A well-functioning liver is essential to life. The liver, a large organ situated on the right side of the abdomen, has vitally important jobs, including filtering and removing toxins from the blood, producing substances that help blood clot, and producing bile, which helps to digest fats, carbohydrates, and proteins. If a child’s liver is injured and can no longer perform these functions, it may need to be replaced with a healthy liver (or a portion of one). Fortunately, pediatric liver transplants can be performed safely. Successful transplantation is a lifesaving operation that can cure many cases of childhood liver failure.
The most common reason for a pediatric liver transplant is biliary atresia, which is a rare disease affecting 1 in 10,000 to 1 in 20,000 live births worldwide. Inflammation occurs around a child’s bile ducts — which usually allow digestive liquid to drain into the intestines — and the ducts become blocked. The liver becomes scarred and damaged when it cannot get rid of this fluid.
Biliary atresia is usually diagnosed when a child is about 5 to 6 weeks old. Doctors aren’t sure what causes biliary atresia or whether it begins before or after birth.
Other types of liver disease in children include inherited genetic, metabolic, and autoimmune disorders like autoimmune hepatitis.
Children of any age can also experience sudden liver failure from several different causes. Despite numerous tests, however, doctors are sometimes unable to determine why children experience liver failure.
Liver disease is usually diagnosed through a series of blood tests, imaging tests, and a biopsy of the liver. Once doctors determine that a liver is failing and needs to be replaced, the child is referred to a transplant team.
At Yale Medicine, our transplant team consists of hepatologists, transplant surgeons, nurses, transplant pharmacists, dieticians, social workers, as well as cardiologists and infectious disease doctors. The transplant team will assess the patient to ensure they are healthy enough to handle the transplant.
The child’s family also meets with a social worker, who makes sure that they understand the care that will be needed after surgery.
The child is then put on a waiting list for a liver from a deceased donor. The waiting time for a liver varies, and a child’s place on the list is determined largely by how sick the child is and how urgently a new liver is needed.
Yale Medicine also offers living donor transplantation, and family members or others close to the child can be evaluated as potential donors. This can significantly shorten the patient’s wait time for a new liver.
If a living donor has been identified, a date is then set for the surgery. Otherwise, the family waits for a phone call that a deceased donor organ is available. During this waiting period, the child will be given medicine and nutritional support until a transplant is possible.
When a donor liver becomes available, the patient and the transplant team meet at the hospital for final tests. Once the patient is cleared for surgery, the transplant is performed as soon as possible.
The patient is put to sleep using general anesthesia, and an incision is made across the abdomen. The damaged liver is disconnected from the blood supply and gastrointestinal tract, removed from the body, and replaced with the new one. Blood vessels and bile ducts are reattached, so that blood and bile flow are restored through the new liver. The incision is then closed and stapled or stitched up.
Because children are smaller than adults, they usually only need a small portion of a donor liver, which quickly grows into a fully working organ. Similarly, since children need smaller portions of donated livers, adult-to-child living donations can be successful and safe for the donor.
After surgery, transplant patients stay in the hospital for about two weeks. They spend the first few days in the pediatric intensive care unit, where nurses and doctors can closely monitor their liver function and vital signs. Then they are moved to the general pediatric ward for the remainder of their stay.
For the first few days, patients receive nutrients intravenously. After a few days, they can begin drinking and eating solid food. The incision typically heals quickly, although a tube may be attached to the wound for a few days to drain away fluid.
Doctors will prescribe drugs to help manage pain after surgery, as well as medicines that help to prevent infection and facilitate the body’s acceptance of its new organ.
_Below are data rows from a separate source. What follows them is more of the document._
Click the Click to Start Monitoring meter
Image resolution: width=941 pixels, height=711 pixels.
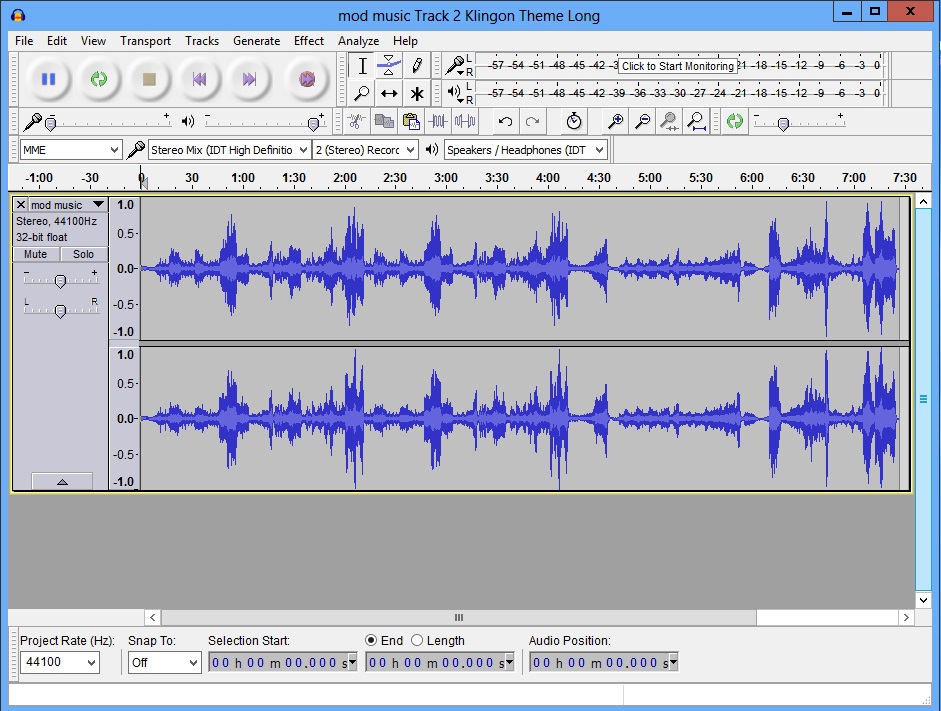(677, 66)
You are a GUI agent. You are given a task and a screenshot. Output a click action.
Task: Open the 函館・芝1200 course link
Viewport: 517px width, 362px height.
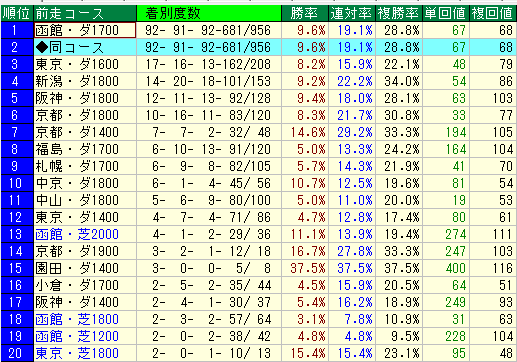(x=77, y=336)
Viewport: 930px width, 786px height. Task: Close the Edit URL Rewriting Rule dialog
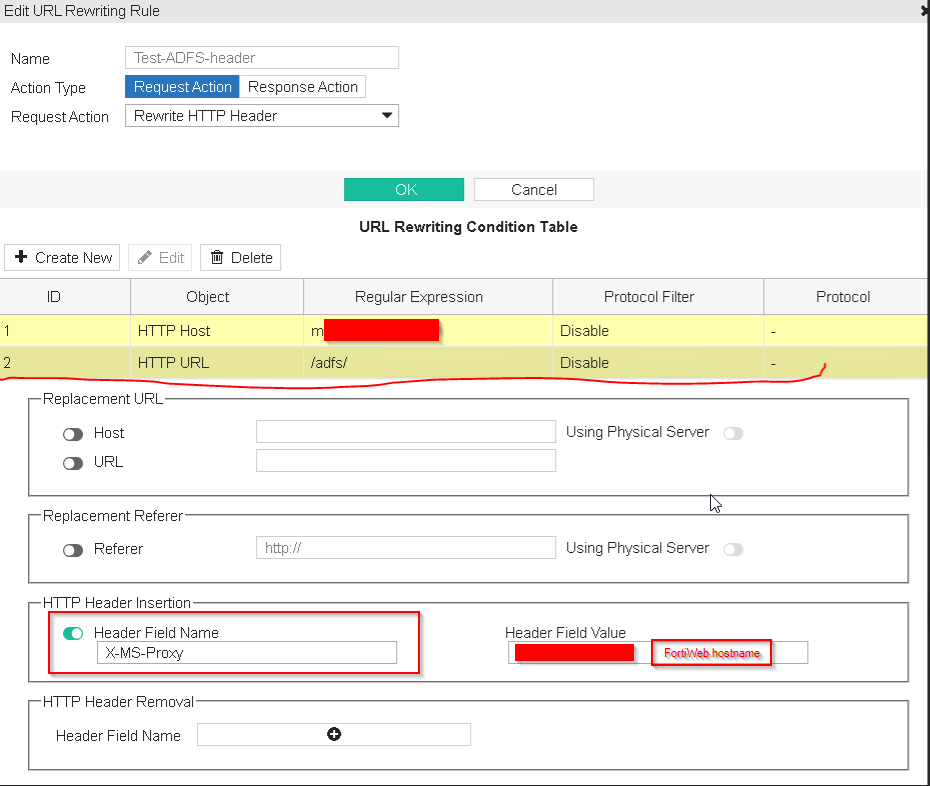(x=923, y=10)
Liver transplant recipients usually need weekly check-ups for the first few months after surgery. The appointments then become more spread out – once a month and eventually just once or twice a year.
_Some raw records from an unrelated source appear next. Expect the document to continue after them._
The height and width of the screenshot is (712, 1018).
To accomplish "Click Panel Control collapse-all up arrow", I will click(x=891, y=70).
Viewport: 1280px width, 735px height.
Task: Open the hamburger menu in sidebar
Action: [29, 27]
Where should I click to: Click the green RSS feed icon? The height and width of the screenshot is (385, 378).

Doctors also use these check-ups to make sure that the liver is working well and patients are taking their medications. People who receive a liver transplant have to take several drugs every day for the rest of their lives to prevent their bodies from rejecting the organ.
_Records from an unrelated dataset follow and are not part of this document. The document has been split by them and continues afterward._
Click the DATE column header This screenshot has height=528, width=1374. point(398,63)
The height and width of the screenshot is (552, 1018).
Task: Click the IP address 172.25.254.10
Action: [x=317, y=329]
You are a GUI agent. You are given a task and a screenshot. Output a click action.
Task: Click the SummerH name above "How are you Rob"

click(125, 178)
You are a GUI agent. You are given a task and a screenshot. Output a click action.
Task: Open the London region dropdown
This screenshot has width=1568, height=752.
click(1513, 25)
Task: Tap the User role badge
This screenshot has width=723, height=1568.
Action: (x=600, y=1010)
Parents need to make sure that their children stick to this regimen, especially during big life changes, such as going away to college as a teenager, or switching doctors or insurance plans. Patients or their parents should call their doctor if their medication ever gets off schedule because a single missed dose can put transplant recipients at risk for a rejection episode, which may lead to organ failure and the need for another transplant.